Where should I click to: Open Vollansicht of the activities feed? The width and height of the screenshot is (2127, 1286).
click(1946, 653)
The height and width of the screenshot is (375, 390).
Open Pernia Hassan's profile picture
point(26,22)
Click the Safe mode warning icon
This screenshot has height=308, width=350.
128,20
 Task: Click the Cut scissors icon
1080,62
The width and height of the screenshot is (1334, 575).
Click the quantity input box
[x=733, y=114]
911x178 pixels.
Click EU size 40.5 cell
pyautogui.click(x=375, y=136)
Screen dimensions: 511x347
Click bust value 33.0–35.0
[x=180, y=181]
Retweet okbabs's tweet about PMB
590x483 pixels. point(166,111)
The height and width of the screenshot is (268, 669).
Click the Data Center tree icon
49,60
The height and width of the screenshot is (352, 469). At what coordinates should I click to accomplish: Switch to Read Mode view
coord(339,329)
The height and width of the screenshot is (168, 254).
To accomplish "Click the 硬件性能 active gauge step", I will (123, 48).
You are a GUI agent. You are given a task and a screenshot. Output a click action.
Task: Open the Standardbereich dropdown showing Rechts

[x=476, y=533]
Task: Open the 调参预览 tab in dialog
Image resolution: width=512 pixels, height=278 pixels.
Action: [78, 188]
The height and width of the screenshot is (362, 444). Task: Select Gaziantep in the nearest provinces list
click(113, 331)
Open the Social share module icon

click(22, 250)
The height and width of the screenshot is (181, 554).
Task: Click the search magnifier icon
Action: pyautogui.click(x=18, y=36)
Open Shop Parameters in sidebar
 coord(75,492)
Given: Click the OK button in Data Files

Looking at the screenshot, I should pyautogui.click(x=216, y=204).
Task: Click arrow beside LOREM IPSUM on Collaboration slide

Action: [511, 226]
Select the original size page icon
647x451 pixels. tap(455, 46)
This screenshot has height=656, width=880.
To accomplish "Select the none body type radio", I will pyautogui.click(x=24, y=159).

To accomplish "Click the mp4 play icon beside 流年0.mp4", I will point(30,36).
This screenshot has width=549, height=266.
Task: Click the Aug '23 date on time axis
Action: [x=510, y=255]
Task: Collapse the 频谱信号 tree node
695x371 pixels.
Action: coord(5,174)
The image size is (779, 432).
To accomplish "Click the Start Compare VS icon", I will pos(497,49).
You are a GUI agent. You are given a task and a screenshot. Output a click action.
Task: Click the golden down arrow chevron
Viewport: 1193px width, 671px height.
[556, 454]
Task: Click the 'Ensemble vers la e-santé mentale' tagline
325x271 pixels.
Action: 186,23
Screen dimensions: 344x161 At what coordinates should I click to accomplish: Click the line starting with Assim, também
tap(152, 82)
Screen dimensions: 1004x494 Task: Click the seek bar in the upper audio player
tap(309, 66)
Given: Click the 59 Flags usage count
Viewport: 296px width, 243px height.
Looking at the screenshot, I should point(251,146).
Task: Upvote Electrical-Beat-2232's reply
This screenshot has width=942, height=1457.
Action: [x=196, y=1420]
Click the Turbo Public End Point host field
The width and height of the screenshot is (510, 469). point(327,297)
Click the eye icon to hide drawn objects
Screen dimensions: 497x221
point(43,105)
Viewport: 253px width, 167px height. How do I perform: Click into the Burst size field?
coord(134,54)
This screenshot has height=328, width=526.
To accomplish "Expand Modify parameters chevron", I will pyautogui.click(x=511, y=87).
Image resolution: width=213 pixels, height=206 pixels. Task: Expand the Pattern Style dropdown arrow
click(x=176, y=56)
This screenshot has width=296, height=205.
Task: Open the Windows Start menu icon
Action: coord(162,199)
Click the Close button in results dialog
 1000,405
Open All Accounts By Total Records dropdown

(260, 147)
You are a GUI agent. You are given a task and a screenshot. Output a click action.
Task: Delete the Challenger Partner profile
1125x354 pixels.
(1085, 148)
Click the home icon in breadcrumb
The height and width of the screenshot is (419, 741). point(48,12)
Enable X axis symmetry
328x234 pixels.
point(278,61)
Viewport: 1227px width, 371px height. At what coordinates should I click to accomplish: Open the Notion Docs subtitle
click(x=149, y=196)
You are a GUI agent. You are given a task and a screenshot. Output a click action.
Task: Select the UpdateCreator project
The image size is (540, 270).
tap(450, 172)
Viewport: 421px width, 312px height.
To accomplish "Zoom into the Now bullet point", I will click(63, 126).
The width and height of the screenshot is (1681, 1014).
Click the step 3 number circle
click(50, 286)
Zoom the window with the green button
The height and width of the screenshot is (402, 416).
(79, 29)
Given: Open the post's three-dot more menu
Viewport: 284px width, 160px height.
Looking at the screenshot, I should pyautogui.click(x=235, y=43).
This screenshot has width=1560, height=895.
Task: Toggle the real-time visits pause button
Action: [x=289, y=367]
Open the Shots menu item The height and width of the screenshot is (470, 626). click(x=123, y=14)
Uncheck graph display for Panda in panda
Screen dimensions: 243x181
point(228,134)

+++

ACTIVITY — Would you please write out the entire listing exactly?

WRITTEN REPLY —
Where should I click to: Open Vollansicht of the activities feed? The width and height of the screenshot is (2127, 1286).
click(1946, 653)
The height and width of the screenshot is (375, 390).
Open Pernia Hassan's profile picture
point(26,22)
Click the Safe mode warning icon
This screenshot has height=308, width=350.
128,20
 Task: Click the Cut scissors icon
1080,62
The width and height of the screenshot is (1334, 575).
Click the quantity input box
[x=733, y=114]
911x178 pixels.
Click EU size 40.5 cell
pyautogui.click(x=375, y=136)
Screen dimensions: 511x347
Click bust value 33.0–35.0
[x=180, y=181]
Retweet okbabs's tweet about PMB
590x483 pixels. point(166,111)
The height and width of the screenshot is (268, 669).
Click the Data Center tree icon
49,60
The height and width of the screenshot is (352, 469). At what coordinates should I click to accomplish: Switch to Read Mode view
coord(339,329)
The height and width of the screenshot is (168, 254).
To accomplish "Click the 硬件性能 active gauge step", I will (123, 48).
You are a GUI agent. You are given a task and a screenshot. Output a click action.
Task: Open the Standardbereich dropdown showing Rechts

[x=476, y=533]
Task: Open the 调参预览 tab in dialog
Image resolution: width=512 pixels, height=278 pixels.
Action: [78, 188]
The height and width of the screenshot is (362, 444). Task: Select Gaziantep in the nearest provinces list
click(113, 331)
Open the Social share module icon

click(22, 250)
The height and width of the screenshot is (181, 554).
Task: Click the search magnifier icon
Action: pyautogui.click(x=18, y=36)
Open Shop Parameters in sidebar
 coord(75,492)
Given: Click the OK button in Data Files

Looking at the screenshot, I should pyautogui.click(x=216, y=204).
Task: Click arrow beside LOREM IPSUM on Collaboration slide

Action: [511, 226]
Select the original size page icon
647x451 pixels. tap(455, 46)
This screenshot has height=656, width=880.
To accomplish "Select the none body type radio", I will pyautogui.click(x=24, y=159).

To accomplish "Click the mp4 play icon beside 流年0.mp4", I will point(30,36).
This screenshot has width=549, height=266.
Task: Click the Aug '23 date on time axis
Action: [x=510, y=255]
Task: Collapse the 频谱信号 tree node
695x371 pixels.
Action: coord(5,174)
The image size is (779, 432).
To accomplish "Click the Start Compare VS icon", I will pos(497,49).
You are a GUI agent. You are given a task and a screenshot. Output a click action.
Task: Click the golden down arrow chevron
Viewport: 1193px width, 671px height.
[556, 454]
Task: Click the 'Ensemble vers la e-santé mentale' tagline
325x271 pixels.
Action: 186,23
Screen dimensions: 344x161 At what coordinates should I click to accomplish: Click the line starting with Assim, também
tap(152, 82)
Screen dimensions: 1004x494 Task: Click the seek bar in the upper audio player
tap(309, 66)
Given: Click the 59 Flags usage count
Viewport: 296px width, 243px height.
Looking at the screenshot, I should point(251,146).
Task: Upvote Electrical-Beat-2232's reply
This screenshot has width=942, height=1457.
Action: [x=196, y=1420]
Click the Turbo Public End Point host field
The width and height of the screenshot is (510, 469). point(327,297)
Click the eye icon to hide drawn objects
Screen dimensions: 497x221
point(43,105)
Viewport: 253px width, 167px height. How do I perform: Click into the Burst size field?
coord(134,54)
This screenshot has height=328, width=526.
To accomplish "Expand Modify parameters chevron", I will pyautogui.click(x=511, y=87).
Image resolution: width=213 pixels, height=206 pixels. Task: Expand the Pattern Style dropdown arrow
click(x=176, y=56)
This screenshot has width=296, height=205.
Task: Open the Windows Start menu icon
Action: coord(162,199)
Click the Close button in results dialog
 1000,405
Open All Accounts By Total Records dropdown

(260, 147)
You are a GUI agent. You are given a task and a screenshot. Output a click action.
Task: Delete the Challenger Partner profile
1125x354 pixels.
(1085, 148)
Click the home icon in breadcrumb
The height and width of the screenshot is (419, 741). point(48,12)
Enable X axis symmetry
328x234 pixels.
point(278,61)
Viewport: 1227px width, 371px height. At what coordinates should I click to accomplish: Open the Notion Docs subtitle
click(x=149, y=196)
You are a GUI agent. You are given a task and a screenshot. Output a click action.
Task: Select the UpdateCreator project
The image size is (540, 270).
tap(450, 172)
Viewport: 421px width, 312px height.
To accomplish "Zoom into the Now bullet point", I will click(63, 126).
The width and height of the screenshot is (1681, 1014).
Click the step 3 number circle
click(50, 286)
Zoom the window with the green button
The height and width of the screenshot is (402, 416).
(79, 29)
Given: Open the post's three-dot more menu
Viewport: 284px width, 160px height.
Looking at the screenshot, I should pyautogui.click(x=235, y=43).
This screenshot has width=1560, height=895.
Task: Toggle the real-time visits pause button
Action: [x=289, y=367]
Open the Shots menu item The height and width of the screenshot is (470, 626). click(x=123, y=14)
Uncheck graph display for Panda in panda
Screen dimensions: 243x181
point(228,134)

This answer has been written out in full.